But while executives spent tens of billions of dollars on streaming content, viewing options have proliferated while living costs have soared — encouraging financially squeezed households to “churn”, or switch between subscriptions.
The Dow Jones Media Titans index, which tracks the performance of 30 of the world’s biggest media companies, has shed 40 per cent this year, with its total market value shrinking from US$1.35 trillion to US$808b.
Rising interest rates have dented valuations, particularly of the sector’s jam-tomorrow “growth stocks”. Music provider Spotify has slumped 69 per cent and video specialist Roku 81 per cent.
Traditional broadcasters have been hit too. Some of the steepest share price declines have been for owners of US cable assets, long a cash cow. Charter Communications is down 53 per cent and Comcast 31 per cent.
So-called cord-cutting has accelerated in the US, with the number of subscriptions to traditional pay TV tracked by Macquarie falling 8.3 per cent in the third quarter compared with the same period a year earlier.
Price rises — especially for sport — had until recently mitigated the drop in customers, “but getting into a recession, you worry that the consumer will refuse to pay”, said Tim Nollen, media tech analyst at Macquarie.

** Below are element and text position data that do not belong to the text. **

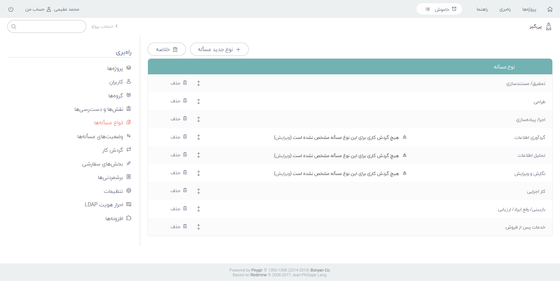Click the home icon in top bar

tap(550, 9)
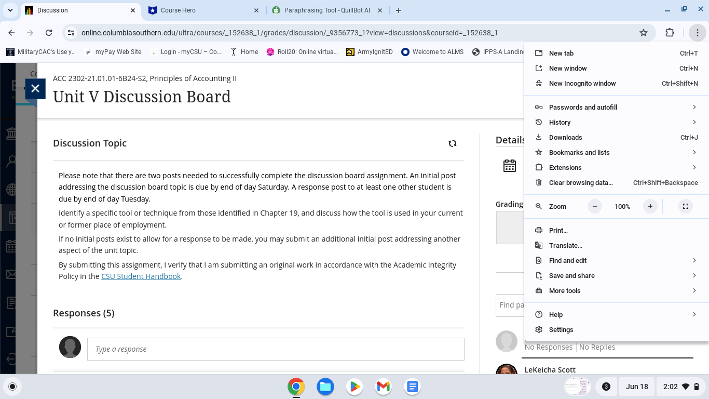Refresh the Discussion Topic panel
709x399 pixels.
point(453,143)
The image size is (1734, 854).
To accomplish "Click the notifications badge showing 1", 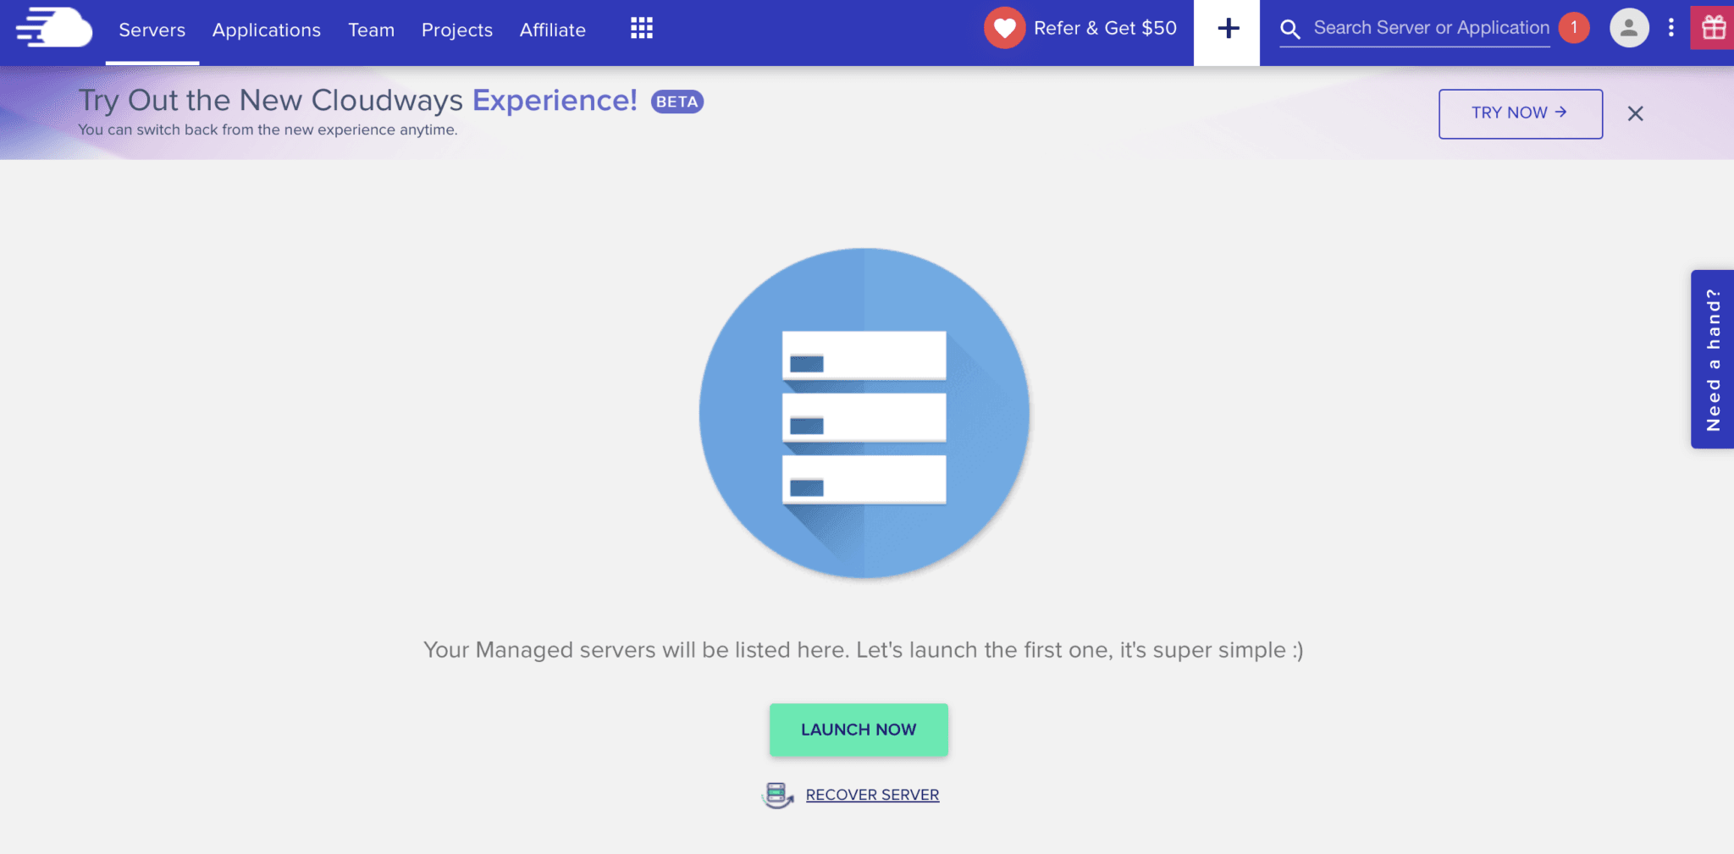I will [1574, 27].
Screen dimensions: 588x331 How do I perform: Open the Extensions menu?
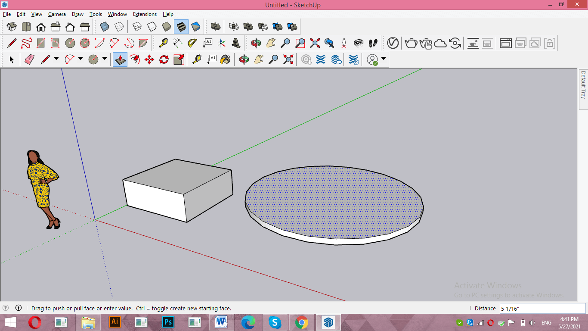click(145, 14)
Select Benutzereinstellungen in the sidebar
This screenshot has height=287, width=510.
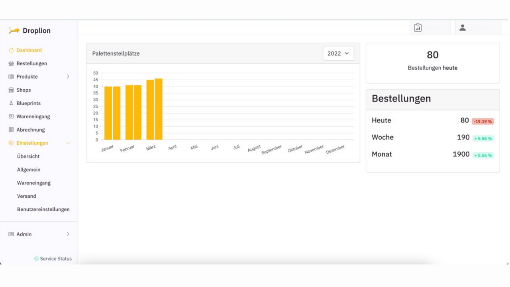tap(43, 209)
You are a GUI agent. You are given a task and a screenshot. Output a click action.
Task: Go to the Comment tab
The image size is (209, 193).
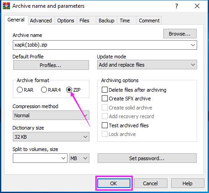[x=149, y=21]
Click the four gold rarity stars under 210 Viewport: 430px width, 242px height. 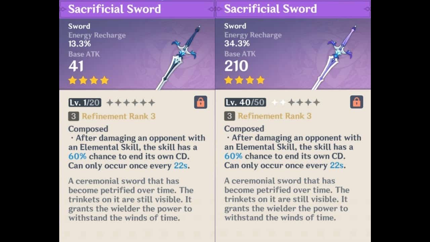click(244, 80)
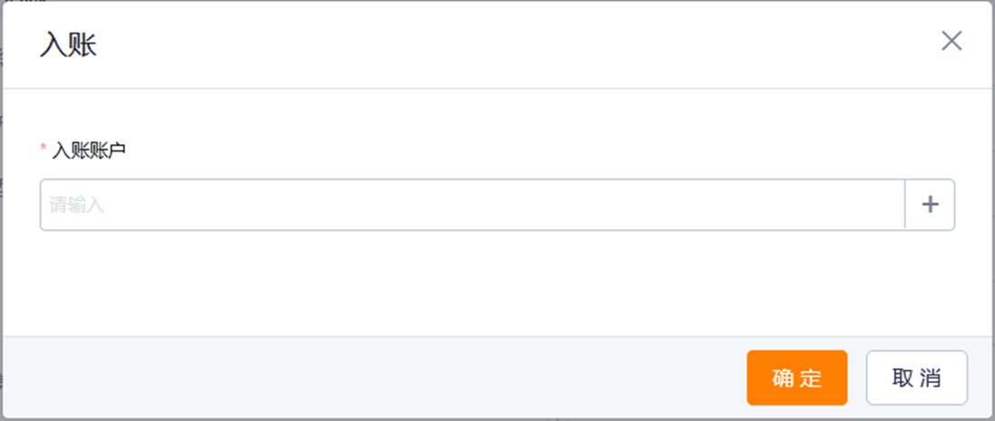Select the placeholder text 请输入
Viewport: 995px width, 421px height.
pyautogui.click(x=76, y=205)
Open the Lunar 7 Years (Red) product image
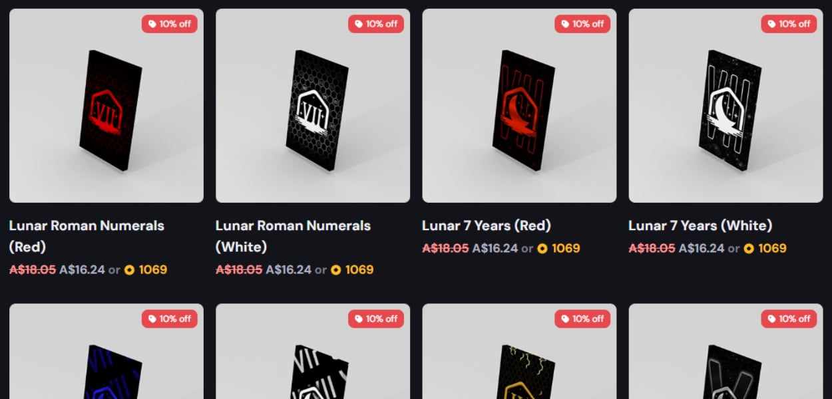The width and height of the screenshot is (832, 399). coord(519,106)
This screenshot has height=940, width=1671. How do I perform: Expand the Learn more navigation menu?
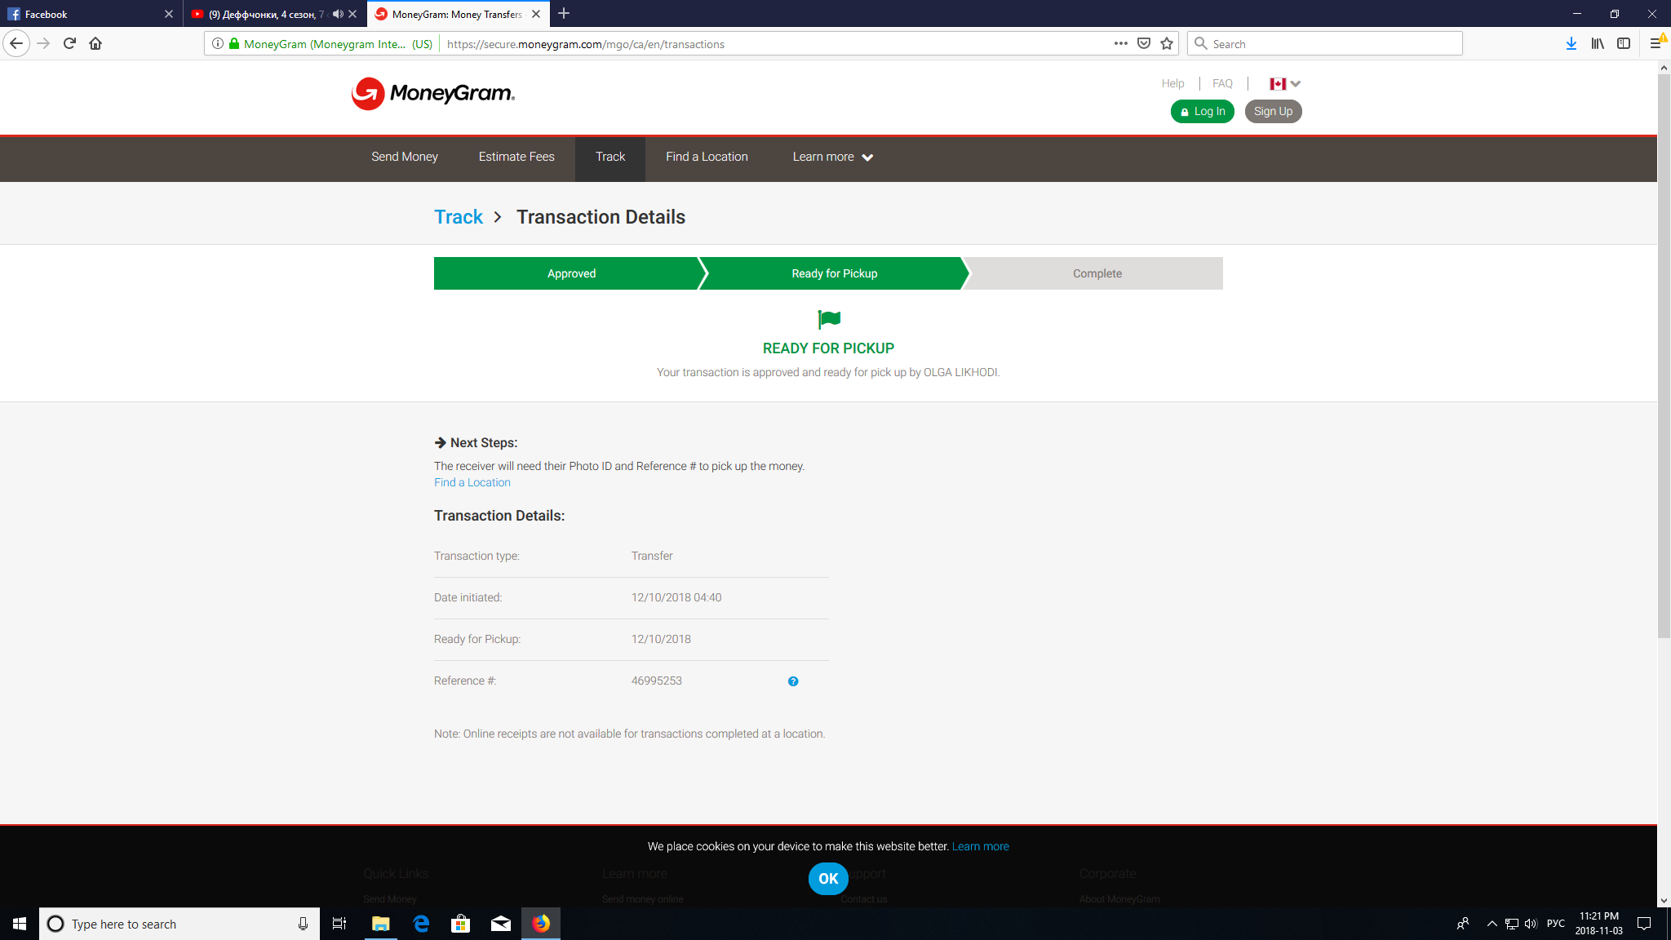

Most streaming services were incurring “very heavy losses” so media companies “aren’t yet in a position where [they] can offset the linear decline”, Nollen added.
Advertisers, meanwhile, have become more reluctant to promote brands as the global economy slows, hurting media owners including the UK’s ITV, whose shares have lost 36 per cent.
The broadcaster recently said it was on track for a decline in annual ad revenues despite a boost from the football World Cup.
In response to the challenges, several of the largest companies in the sector are turning to price rises, job cuts and other initiatives such as ad-supported streaming tiers.
Morgan Stanley analysts wrote in a report this week that if such moves failed to deliver “meaningful” profits in streaming, the companies would be forced either to “give up” or consolidate.